→ Dataset:

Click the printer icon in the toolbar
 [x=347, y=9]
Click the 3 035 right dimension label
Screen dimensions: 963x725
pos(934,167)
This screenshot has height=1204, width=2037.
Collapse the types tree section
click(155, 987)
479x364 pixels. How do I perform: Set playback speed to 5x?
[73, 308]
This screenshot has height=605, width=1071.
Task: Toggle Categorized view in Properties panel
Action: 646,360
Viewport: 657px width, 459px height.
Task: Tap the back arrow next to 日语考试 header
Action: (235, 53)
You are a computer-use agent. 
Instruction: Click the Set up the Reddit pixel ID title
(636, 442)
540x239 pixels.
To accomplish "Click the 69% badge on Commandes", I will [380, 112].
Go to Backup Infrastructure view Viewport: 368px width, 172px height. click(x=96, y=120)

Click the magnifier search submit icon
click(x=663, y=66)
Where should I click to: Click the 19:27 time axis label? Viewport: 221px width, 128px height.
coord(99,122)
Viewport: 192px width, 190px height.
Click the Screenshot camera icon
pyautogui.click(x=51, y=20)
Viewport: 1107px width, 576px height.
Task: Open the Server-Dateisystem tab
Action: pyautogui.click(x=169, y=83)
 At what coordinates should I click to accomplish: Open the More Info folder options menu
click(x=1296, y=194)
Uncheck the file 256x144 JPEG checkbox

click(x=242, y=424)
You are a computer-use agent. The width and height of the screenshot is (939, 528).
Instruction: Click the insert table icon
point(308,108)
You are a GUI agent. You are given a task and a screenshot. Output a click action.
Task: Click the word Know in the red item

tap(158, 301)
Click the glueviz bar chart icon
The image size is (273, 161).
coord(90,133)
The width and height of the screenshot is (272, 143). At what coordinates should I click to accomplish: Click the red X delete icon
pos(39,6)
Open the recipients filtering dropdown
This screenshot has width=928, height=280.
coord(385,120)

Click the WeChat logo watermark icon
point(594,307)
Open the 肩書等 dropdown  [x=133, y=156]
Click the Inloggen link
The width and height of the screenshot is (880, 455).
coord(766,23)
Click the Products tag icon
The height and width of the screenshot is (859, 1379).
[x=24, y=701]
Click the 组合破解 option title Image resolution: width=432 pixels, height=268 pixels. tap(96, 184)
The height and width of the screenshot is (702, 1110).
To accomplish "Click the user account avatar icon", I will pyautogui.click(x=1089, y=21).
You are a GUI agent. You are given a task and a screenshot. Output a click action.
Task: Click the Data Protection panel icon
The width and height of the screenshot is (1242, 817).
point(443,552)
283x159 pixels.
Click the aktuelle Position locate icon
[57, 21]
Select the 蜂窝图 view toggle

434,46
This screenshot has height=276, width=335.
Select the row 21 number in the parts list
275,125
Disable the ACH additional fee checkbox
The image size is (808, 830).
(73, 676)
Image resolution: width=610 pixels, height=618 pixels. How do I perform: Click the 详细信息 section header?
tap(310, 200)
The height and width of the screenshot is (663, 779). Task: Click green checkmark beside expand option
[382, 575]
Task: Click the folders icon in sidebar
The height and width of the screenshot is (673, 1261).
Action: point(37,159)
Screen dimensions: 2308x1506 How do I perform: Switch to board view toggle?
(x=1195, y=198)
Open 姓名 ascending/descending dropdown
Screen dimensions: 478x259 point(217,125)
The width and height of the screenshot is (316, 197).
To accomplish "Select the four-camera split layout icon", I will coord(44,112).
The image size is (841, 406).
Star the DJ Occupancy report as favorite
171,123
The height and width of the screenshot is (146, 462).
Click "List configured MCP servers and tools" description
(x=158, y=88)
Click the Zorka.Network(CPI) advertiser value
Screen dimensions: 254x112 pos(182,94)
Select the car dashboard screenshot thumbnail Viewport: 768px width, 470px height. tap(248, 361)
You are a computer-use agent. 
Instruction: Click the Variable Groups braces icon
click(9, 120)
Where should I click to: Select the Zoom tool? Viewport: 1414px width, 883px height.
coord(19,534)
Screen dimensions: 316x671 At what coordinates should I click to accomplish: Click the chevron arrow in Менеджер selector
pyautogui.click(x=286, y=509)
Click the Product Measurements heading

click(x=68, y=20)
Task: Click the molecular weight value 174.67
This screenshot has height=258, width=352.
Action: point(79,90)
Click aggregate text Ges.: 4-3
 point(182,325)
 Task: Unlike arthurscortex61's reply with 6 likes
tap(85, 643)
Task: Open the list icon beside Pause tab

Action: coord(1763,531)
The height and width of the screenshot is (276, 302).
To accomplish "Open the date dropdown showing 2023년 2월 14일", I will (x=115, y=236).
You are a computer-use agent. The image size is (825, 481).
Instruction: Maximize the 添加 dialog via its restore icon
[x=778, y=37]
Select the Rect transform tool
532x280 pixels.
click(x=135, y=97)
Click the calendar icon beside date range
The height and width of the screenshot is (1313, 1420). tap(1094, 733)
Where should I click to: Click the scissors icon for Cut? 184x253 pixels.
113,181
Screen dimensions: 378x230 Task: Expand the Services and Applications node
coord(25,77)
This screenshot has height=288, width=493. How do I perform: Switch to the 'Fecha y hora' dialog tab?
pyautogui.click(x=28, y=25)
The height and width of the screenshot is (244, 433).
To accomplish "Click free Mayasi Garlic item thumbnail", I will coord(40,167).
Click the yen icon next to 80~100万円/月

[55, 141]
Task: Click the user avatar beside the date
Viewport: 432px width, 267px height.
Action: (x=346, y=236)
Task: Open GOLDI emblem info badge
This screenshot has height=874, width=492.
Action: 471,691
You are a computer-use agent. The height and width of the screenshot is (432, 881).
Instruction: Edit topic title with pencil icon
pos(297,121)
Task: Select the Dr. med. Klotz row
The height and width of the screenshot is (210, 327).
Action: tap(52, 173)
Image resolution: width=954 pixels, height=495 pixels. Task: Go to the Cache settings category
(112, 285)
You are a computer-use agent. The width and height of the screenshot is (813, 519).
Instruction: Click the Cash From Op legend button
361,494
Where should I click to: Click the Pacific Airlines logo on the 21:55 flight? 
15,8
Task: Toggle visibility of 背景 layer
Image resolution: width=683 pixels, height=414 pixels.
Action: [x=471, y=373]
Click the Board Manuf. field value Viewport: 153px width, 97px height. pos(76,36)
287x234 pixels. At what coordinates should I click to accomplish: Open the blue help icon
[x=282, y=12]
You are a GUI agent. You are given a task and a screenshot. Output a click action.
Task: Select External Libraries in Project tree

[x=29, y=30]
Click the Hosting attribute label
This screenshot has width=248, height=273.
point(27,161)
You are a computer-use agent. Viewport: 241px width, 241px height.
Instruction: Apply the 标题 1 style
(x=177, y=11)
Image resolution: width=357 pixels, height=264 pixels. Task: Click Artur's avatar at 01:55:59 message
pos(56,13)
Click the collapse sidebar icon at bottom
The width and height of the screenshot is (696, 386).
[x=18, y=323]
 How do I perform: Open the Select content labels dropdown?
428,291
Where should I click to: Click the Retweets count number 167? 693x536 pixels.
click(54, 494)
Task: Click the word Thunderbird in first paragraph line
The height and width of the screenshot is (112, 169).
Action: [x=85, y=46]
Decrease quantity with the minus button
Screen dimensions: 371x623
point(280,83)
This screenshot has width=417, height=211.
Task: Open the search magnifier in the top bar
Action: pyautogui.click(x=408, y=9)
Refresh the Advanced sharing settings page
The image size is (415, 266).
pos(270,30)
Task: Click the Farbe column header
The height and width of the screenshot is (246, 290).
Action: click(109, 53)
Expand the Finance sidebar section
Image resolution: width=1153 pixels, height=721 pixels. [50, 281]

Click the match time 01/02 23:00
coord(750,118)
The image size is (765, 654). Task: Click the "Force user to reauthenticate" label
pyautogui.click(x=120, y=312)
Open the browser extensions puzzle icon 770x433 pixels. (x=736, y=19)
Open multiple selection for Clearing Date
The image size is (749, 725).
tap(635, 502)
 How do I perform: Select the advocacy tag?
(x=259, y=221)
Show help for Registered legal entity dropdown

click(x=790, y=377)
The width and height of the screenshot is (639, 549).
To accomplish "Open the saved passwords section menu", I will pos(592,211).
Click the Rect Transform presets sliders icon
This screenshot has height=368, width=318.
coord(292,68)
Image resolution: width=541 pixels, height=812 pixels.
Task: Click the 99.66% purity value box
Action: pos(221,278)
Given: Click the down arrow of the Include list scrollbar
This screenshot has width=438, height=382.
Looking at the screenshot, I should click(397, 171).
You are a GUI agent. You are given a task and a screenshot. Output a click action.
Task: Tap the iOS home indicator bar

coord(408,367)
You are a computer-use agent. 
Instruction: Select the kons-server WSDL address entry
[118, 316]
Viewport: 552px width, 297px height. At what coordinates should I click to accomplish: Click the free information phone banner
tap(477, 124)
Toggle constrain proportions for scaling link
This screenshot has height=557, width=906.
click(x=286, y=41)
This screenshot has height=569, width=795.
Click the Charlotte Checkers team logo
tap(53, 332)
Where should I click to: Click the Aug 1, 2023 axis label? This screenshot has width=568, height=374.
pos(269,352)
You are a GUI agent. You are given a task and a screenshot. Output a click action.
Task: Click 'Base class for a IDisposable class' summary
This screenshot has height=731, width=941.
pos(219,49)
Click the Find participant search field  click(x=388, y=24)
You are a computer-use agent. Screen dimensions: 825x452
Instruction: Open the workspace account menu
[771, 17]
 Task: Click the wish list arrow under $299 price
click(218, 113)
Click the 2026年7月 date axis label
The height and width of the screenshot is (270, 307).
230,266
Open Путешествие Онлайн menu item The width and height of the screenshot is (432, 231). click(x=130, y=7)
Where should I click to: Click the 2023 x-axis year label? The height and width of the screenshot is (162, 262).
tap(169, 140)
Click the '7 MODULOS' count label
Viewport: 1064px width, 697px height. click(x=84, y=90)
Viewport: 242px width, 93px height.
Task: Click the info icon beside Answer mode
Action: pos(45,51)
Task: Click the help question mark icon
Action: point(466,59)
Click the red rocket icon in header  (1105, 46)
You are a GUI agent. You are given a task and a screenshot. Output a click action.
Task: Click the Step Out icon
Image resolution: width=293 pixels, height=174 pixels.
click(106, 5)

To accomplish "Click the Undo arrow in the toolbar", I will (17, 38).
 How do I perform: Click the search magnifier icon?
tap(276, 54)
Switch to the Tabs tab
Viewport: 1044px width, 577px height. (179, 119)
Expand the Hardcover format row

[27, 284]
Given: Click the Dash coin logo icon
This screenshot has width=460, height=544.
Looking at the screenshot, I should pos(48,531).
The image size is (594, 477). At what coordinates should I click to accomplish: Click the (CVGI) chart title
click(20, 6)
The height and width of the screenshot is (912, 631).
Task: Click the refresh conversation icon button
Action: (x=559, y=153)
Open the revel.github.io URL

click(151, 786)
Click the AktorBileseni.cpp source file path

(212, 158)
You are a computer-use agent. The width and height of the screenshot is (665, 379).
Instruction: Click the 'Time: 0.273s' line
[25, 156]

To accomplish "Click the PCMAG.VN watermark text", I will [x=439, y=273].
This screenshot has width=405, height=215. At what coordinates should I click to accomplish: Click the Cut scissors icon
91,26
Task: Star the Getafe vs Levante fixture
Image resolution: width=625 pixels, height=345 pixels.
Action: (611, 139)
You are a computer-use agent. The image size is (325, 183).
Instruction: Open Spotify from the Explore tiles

→ Short problem: Can you convert the listing between the lines holding "Where should I click to: Click the scissors" and "pyautogui.click(x=28, y=25)", inclusive, into a two-column CSV with the headers action and coordinates? Give one row for each thing it asks to be done, with that text under action and its answer under coordinates, each in one quoted field with line breaks turned into spaces.

→ Exercise answer:
action,coordinates
"Where should I click to: Click the scissors icon for Cut? 184x253 pixels.","113,181"
"Screen dimensions: 378x230 Task: Expand the Services and Applications node","coord(25,77)"
"This screenshot has height=288, width=493. How do I perform: Switch to the 'Fecha y hora' dialog tab?","pyautogui.click(x=28, y=25)"